No obstante, refirió que el seguimiento médico debe ser permanente con el fin de vigilar que el paciente no presente secuelas o complicaciones a futuro.
“Puede desarrollar cáncer de hígado o cirrosis; por eso, el seguimiento no debe suspenderse nunca”, insistió.
La reincidencia en sí del virus de la Hepatitis C es baja, pero el riesgo de daño hepático es permanente debido al impacto de la enfermedad que suele evolucionar durante muchos años hasta dar los primeros síntomas.
Sin embargo, el experto del IMSS Jalisco dijo que el porcentaje de pacientes que responden favorablemente al medicamento a base de antiretrovirales de acción directa es de hasta un 98%.
Agregó que “si se trata al mes el contagio o si es antes de los seis meses una hepatitis aguda, hay 100% de posibilidades de cura con medicamento interferón”.

Una vez que el paciente adquiere la enfermedad, es posible detectarla oportunamente a partir de la identificación de anticuerpos o con una prueba de carga viral incluso al mes del contagio.

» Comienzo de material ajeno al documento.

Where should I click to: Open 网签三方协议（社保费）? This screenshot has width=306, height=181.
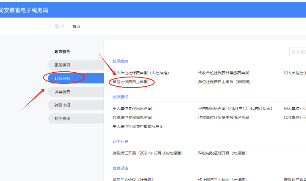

Al referirse a la causa más frecuente de contagio, el especialista dijo que son las transfusiones sanguíneas o el uso compartido de jeringas infectadas, así como la vía perinatal y, con menor frecuencia, a través de relaciones sexuales sin protección.
“Es poco por relaciones sexuales, a menos que hubiese intercambio de fluido sanguíneo. Hay estudios de 10 años realizado a 800 parejas más o menos, los siguieron para ver si había o no contagio y sólo se presentaron dos casos positivos”, mencionó.
Respecto a la incidencia estimada, añadió que en la actualidad es del 1% de la población, ya que de hecho en los últimos años hay más control de la enfermedad.
“No ha ido en aumento, hay más control; desde 1991 existen las pruebas capaces de detectar el virus, por ejemplo en personas que van a ser transfundidas”.